Real estate equities and the related funds are slumping this year against the backdrop of five interest rate hikes by the Federal Reserve. Those are the breaks for rate-sensitive asset classes. However, talk of a “Fed pivot” is increasing, indicating that funds such as the Virtus Duff & Phelps Global Real Estate Securities VGISX could be poised for a rebound.
Moreover, the central bank taking its foot off the rate hike accelerator could renew the status of the real estate sector as an inflation-fighting destination. “Hopes for a forthcoming policy pivot from the Federal Reserve and a modest U.S. stock market rally in October following months of losses have sparked optimism that equities’ bear market days may be numbered,” noted S&P Global Market Intelligence.
Indeed, there are signs of life in the real estate sector. The S&P 500 Real Estate Index gained 2% in October and finished the tenth month of the year with a 6% gain over the past week. VGISX is an actively managed fund, so it has the potential to outperform standard real estate benchmarks.

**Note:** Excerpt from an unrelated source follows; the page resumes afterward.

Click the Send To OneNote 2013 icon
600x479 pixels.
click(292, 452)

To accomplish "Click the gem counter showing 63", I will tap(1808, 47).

VGISX’s status as an active fund is important because managers can steer investors away from the most strained corners of the real estate sector, and there are plenty of those in 2022, as only the communication services and consumer discretionary sectors are performing more poorly than real estate. Still, there’s optimism that October’s upside for real estate equities and the broader market could be a harbinger of good things to come.
“Whether this rally signals the beginning of the end for the ongoing bear market depends on a number of factors, particularly the Fed’s path forward, whether inflation has peaked and whether the U.S. economy falls into a recession, equity analysts said,” according to S&P Global.
Two other points are in VGISX’s favor. First, real estate investment trusts, including some VGISX components, are growing dividends — an important point at a time when income is precious. Second, some market observers are wagering that capitulation is near, which could pave the way for a rebound by risk assets.
“In one sign of a bottom, fund managers are now showing ‘full capitulation’ as investors have moved 6.3% of their portfolios into cash, the highest level since April 2001, and nearly half are underweight equities, according to an Oct. 18 survey from equity strategists at Bank of America. Stocks are likely to bottom in the first half of 2023 once the Fed starts to pivot away from interest rate hikes, the strategists wrote,” concluded S&P Global.